One of the nice features of Altair is that this low-level object hierarchy is not
constructed by hand, but rather *programmatically generated* from the Vega-Lite
schema, using the ``generate_schema_wrapper.py`` script that you can find in
`Altair's repository <https://github.com/altair-viz/altair/blob/master/tools/generate_schema_wrapper.py>`_.
This auto-generation of code propagates descriptions from the vega-lite schema
into the Python class docstrings, from which the
`API Reference <http://altair-viz.github.io/user_guide/API.html>`_
within Altair's documentation are in turn automatically generated.
This means that as the Vega-Lite schema evolves, Altair can very quickly be brought
up-to-date, and only the higher-level chart methods need to be updated by hand.

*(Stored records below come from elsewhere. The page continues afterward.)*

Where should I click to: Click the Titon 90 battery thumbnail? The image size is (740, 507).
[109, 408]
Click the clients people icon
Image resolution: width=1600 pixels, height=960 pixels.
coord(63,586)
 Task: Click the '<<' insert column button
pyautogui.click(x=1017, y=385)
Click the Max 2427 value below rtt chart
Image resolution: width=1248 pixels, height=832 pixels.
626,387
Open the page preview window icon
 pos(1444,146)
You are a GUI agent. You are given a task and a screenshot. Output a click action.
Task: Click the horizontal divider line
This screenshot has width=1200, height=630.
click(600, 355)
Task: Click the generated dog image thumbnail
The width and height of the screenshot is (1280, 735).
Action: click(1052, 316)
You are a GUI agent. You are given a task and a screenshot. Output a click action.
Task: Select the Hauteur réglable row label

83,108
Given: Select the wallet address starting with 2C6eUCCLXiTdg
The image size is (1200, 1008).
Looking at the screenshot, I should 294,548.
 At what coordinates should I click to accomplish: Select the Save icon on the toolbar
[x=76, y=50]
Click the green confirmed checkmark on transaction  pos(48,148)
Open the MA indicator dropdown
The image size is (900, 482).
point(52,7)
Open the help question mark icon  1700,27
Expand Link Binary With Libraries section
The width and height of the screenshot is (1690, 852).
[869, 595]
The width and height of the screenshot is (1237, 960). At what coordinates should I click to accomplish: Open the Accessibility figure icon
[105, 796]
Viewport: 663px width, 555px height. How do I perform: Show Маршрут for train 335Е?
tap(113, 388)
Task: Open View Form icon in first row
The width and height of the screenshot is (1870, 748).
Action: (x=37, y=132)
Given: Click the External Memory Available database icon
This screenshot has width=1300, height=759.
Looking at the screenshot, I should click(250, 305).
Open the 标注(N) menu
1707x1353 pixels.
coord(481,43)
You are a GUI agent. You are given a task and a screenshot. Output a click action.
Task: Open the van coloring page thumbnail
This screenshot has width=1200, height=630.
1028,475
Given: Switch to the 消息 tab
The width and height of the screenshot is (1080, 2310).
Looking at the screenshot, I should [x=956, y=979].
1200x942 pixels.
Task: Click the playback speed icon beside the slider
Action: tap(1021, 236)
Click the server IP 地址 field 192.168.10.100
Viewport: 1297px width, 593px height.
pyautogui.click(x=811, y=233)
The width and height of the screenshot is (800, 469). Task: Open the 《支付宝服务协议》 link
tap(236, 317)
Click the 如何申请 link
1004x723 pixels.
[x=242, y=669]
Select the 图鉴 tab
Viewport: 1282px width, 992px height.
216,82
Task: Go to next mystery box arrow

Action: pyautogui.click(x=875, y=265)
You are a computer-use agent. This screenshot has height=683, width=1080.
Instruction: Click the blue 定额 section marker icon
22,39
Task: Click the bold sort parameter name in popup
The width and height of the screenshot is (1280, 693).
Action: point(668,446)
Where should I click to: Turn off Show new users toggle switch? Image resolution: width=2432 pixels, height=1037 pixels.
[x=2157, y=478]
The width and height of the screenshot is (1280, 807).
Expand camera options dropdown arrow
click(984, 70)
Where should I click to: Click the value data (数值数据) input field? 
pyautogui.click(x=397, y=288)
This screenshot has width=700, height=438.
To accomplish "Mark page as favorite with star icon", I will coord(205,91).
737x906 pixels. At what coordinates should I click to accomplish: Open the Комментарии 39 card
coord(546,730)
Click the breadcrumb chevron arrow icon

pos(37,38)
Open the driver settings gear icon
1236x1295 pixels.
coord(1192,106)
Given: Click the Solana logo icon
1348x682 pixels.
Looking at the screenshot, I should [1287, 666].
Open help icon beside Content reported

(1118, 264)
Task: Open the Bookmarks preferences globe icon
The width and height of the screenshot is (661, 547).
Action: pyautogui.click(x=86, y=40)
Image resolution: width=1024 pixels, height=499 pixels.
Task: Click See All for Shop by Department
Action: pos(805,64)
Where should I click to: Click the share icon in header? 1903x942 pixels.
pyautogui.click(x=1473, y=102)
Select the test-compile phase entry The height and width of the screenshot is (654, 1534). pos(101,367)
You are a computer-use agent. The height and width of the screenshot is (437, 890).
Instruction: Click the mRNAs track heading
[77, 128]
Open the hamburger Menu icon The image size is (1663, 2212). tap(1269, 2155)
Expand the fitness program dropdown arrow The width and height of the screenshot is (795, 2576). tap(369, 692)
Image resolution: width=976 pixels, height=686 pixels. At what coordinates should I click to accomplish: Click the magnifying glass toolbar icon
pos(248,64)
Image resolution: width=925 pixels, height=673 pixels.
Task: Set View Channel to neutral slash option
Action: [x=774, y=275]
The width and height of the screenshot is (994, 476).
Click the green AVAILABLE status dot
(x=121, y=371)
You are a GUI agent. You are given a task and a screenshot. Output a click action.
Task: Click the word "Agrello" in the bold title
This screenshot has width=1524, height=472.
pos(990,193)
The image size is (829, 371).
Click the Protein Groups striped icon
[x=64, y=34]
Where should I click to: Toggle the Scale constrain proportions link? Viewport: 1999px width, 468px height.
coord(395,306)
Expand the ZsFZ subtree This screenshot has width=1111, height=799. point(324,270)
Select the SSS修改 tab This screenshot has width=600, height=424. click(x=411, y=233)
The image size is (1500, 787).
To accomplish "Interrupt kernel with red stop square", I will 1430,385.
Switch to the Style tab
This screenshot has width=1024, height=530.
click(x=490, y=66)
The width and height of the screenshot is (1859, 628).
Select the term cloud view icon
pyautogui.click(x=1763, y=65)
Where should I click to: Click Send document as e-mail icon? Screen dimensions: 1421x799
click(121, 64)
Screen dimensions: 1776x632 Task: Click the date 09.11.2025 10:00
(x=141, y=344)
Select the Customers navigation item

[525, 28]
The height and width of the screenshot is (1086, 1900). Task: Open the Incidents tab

Converting Vega-Lite to Altair
------------------------------
With this knowledge in mind, and with a bit of practice, it is fairly
straightforward to construct an Altair chart from a Vega-Lite spec.
For example, consider the
`Simple Bar Chart <https://vega.github.io/vega-lite/examples/bar.html>`_ example
from the Vega-Lite documentation, which has the following JSON specification::
{
"$schema": "https://vega.github.io/schema/vega-lite/v5.json",
"description": "A simple bar chart with embedded data.",
"data": {
"values": [
{"a": "A","b": 28}, {"a": "B","b": 55}, {"a": "C","b": 43},
{"a": "D","b": 91}, {"a": "E","b": 81}, {"a": "F","b": 53},
{"a": "G","b": 19}, {"a": "H","b": 87}, {"a": "I","b": 52}
]
},
"mark": {"type": "bar"},
"encoding": {
"x": {"field": "a", "type": "ordinal"},
"y": {"field": "b", "type": "quantitative"}
}
}
At the lowest level, we can use the :meth:`~Chart.from_json` class method to
construct an Altair chart object from this string of Vega-Lite JSON:
.. altair-plot::
import altair as alt
alt.Chart.from_json("""
{
"$schema": "https://vega.github.io/schema/vega-lite/v5.json",
"description": "A simple bar chart with embedded data.",
"data": {
"values": [
{"a": "A","b": 28}, {"a": "B","b": 55}, {"a": "C","b": 43},
{"a": "D","b": 91}, {"a": "E","b": 81}, {"a": "F","b": 53},
{"a": "G","b": 19}, {"a": "H","b": 87}, {"a": "I","b": 52}
]
},
"mark": {"type": "bar"},
"encoding": {
"x": {"field": "a", "type": "ordinal"},
"y": {"field": "b", "type": "quantitative"}
}
}
""")
Likewise, if you have the Python dictionary equivalent of the JSON string,
you can use the :meth:`~Chart.from_dict` method to construct the chart object:
.. altair-plot::
import altair as alt
alt.Chart.from_dict({
"$schema": "https://vega.github.io/schema/vega-lite/v5.json",
"description": "A simple bar chart with embedded data.",
"data": {
"values": [
{"a": "A","b": 28}, {"a": "B","b": 55}, {"a": "C","b": 43},
{"a": "D","b": 91}, {"a": "E","b": 81}, {"a": "F","b": 53},
{"a": "G","b": 19}, {"a": "H","b": 87}, {"a": "I","b": 52}
]
},
"mark": {"type": "bar"},
"encoding": {
"x": {"field": "a", "type": "ordinal"},
"y": {"field": "b", "type": "quantitative"}
}
})
With a bit more effort and some judicious copying and pasting, we can
manually convert this into more idiomatic Altair code for the same chart,
including constructing a Pandas dataframe from the data values:
.. altair-plot::
import altair as alt
import pandas as pd
data = pd.DataFrame.from_records([
{"a": "A","b": 28}, {"a": "B","b": 55}, {"a": "C","b": 43},
{"a": "D","b": 91}, {"a": "E","b": 81}, {"a": "F","b": 53},
{"a": "G","b": 19}, {"a": "H","b": 87}, {"a": "I","b": 52}
])
alt.Chart(data).mark_bar().encode(
x='a:O',
y='b:Q'
)
The key is to realize that ``"encoding"`` properties are usually set using the
:meth:`~Chart.encode` method, encoding types are usually computed from
short-hand type codes, ``"transform"`` and ``"config"`` properties come from
the ``transform_*()`` and ``configure_*()`` methods, and so on.
This approach is the process by which Altair contributors constructed many
of the initial examples in the
`Altair Example Gallery <https://altair-viz.github.io/gallery/index.html>`_,
drawing inspiration from the
`Vega-Lite Example Gallery <https://vega.github.io/vega-lite/examples/>`_.
Becoming familiar with the mapping between Altair and Vega-Lite at this level
is useful in making use of the Vega-Lite documentation in places where Altair's
documentation is weak or incomplete.